### What is required
Pick up the story of Natalie and Neil's IVF treatment after its last paragraph and continue it.

### Selected text
□ □ □ □ □ □ □
“Neil and I met when we were 18 and had always talked about our future with children,” says Natalie, aged 35. “Ten years later we got married, and started trying for a family, naively thinking that it would just happen when we decided the time was right.”
The couple were referred for IVF treatment when Natalie’s periods failed to return after she stopped taking the contraceptive pill and she was subsequently diagnosed with polycystic ovaries.
Natalie remembers a particular low point during their treatment with IVF:
“I am a really positive person and I was genuinely happy for my friends when they conceived but I think the crunch time for me was when I had five close friends who all announced they were pregnant in the same month shortly after our second round had failed,” she admits. “I hit a low point and we took some time out from IVF treatment and went on holiday, I tried some alternative therapies such as reflexology, acupuncture and yoga. It helped me massively and put me in a better headspace.”
After two unsuccessful rounds of IVF Natalie and Neil were introduced to Dr Thanos Papathanasiou, Lead Clinician at Bourn Hall’s Norwich Clinic, who has extensive experience of treating women with PCOS and is a published author on the condition.
“From the moment we met Dr Papathanasiou we just had complete confidence in him,” says Natalie. “He is a PCOS specialist and put us completely at our ease.”
□ □ □ □ □ □ □
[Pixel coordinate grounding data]

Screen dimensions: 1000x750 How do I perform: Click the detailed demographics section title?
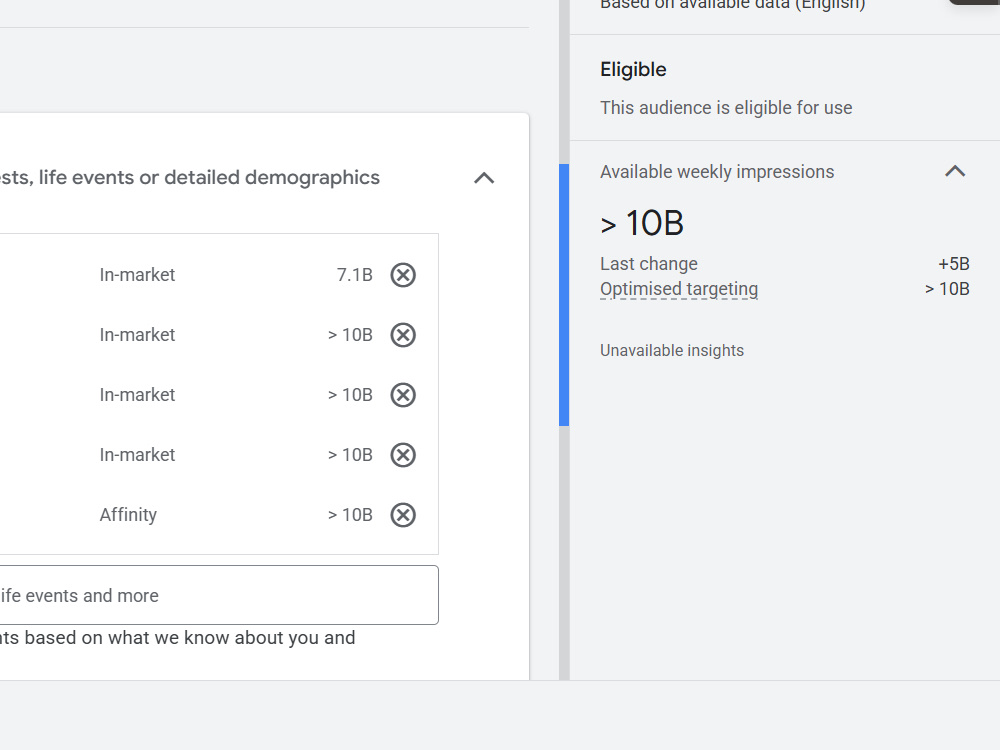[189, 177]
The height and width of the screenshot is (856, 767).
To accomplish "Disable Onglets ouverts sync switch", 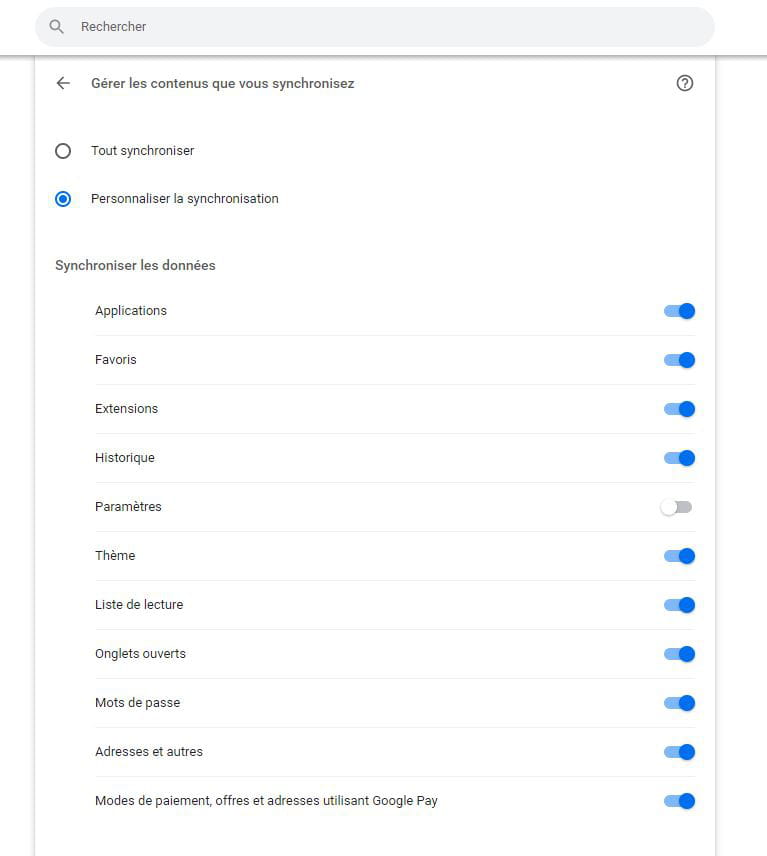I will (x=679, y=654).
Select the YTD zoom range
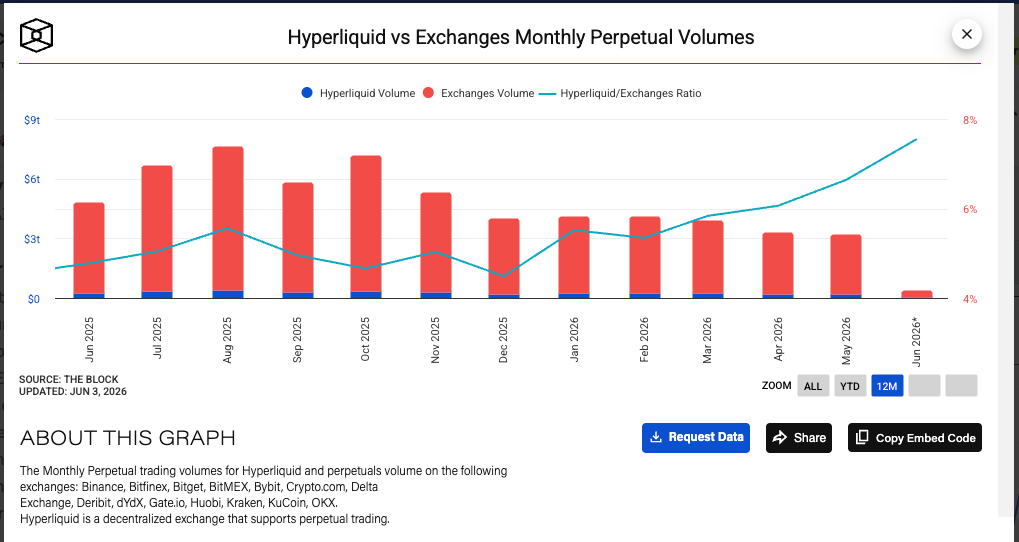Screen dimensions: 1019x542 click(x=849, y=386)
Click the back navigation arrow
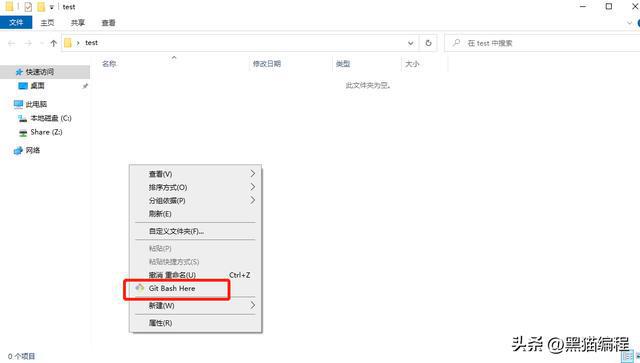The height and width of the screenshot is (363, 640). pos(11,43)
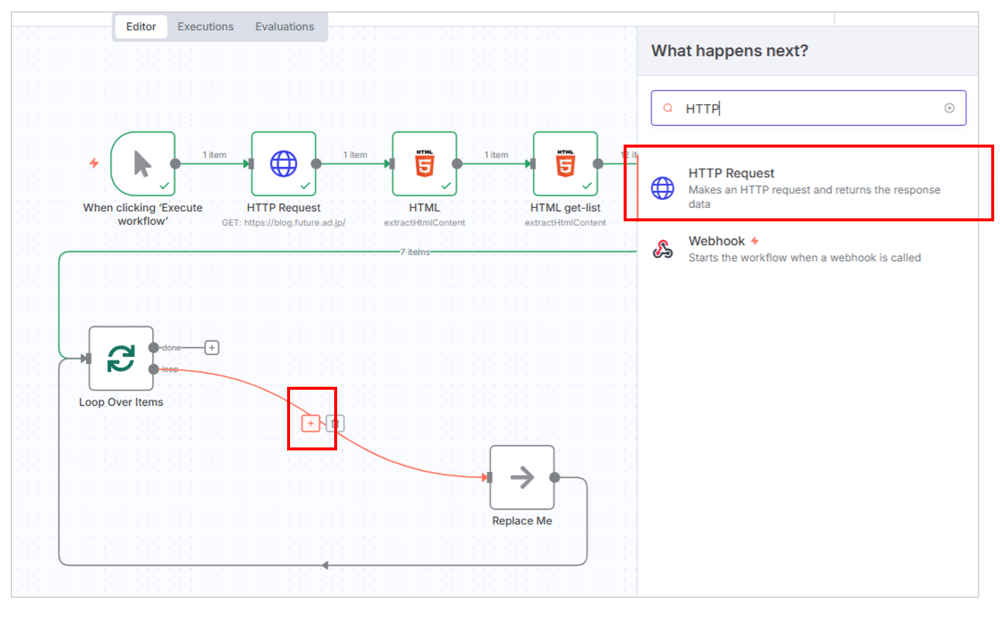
□ □ □ □ □ □ □
### Written answer
One of the issues surrounding PCOS patients undergoing fertility treatment is that there is a higher risk of the woman producing too many eggs after taking the drugs designed to stimulate egg production immediately prior to treatment. This is called ‘hyperstimulating’ and can have a very stressful effect on the body; Natalie had hyperstimulated during her first and second treatment.
“During my third treatment I was given a trigger shot to take my hormones down to rock bottom to control the hyperstimulation,” says Natalie. “Once my eggs had been collected I was given a bag load of tablets and had oestrogen patches to take my hormones back up again for the embryo transfer the following week.
“I also had an endometrial scratch prior to the injections which was something a friend had recommended to me.”
Endometrial scratching is a relatively simple procedure which makes a small scratch in the lining of the uterus to improve the implantation rate when embryos are transferred to the uterus. Although there is a lack of scientific evidence to prove that the technique makes a significant difference to treatment outcomes many clinicians have observed improved implantation rates.
Natalie and Neil were told that they had produced three very good quality embryos.
“I wasn’t sure if the embryo transfer would happen but Bourn Hall told me that because of the hormone tablets I had been taking my body was in a good place,” says Natalie. “We were then given the option of transferring two embryos and we decided to do it.”
After an anxious two-week wait Natalie took a pregnancy test.
“I’d been a bit nervy and the night before I took the test my body felt different to the previous times,” she says. “I took the pregnancy test in the bathroom before going to work and nearly dropped my toothbrush when I saw the two lines, I had never seen a positive pregnancy test before. I just stood there frozen looking at it, I thought my mind was playing tricks with me. I took it in to Neil who was only waking up and when he saw the result his eyes filled up.
I then drove like a 95-year-old in to work I just wanted to wrap myself in bubble wrap, it was the weirdest feeling ever. I beamed like a Cheshire cat all day just at the thought that my body could actually get pregnant, it was amazing.”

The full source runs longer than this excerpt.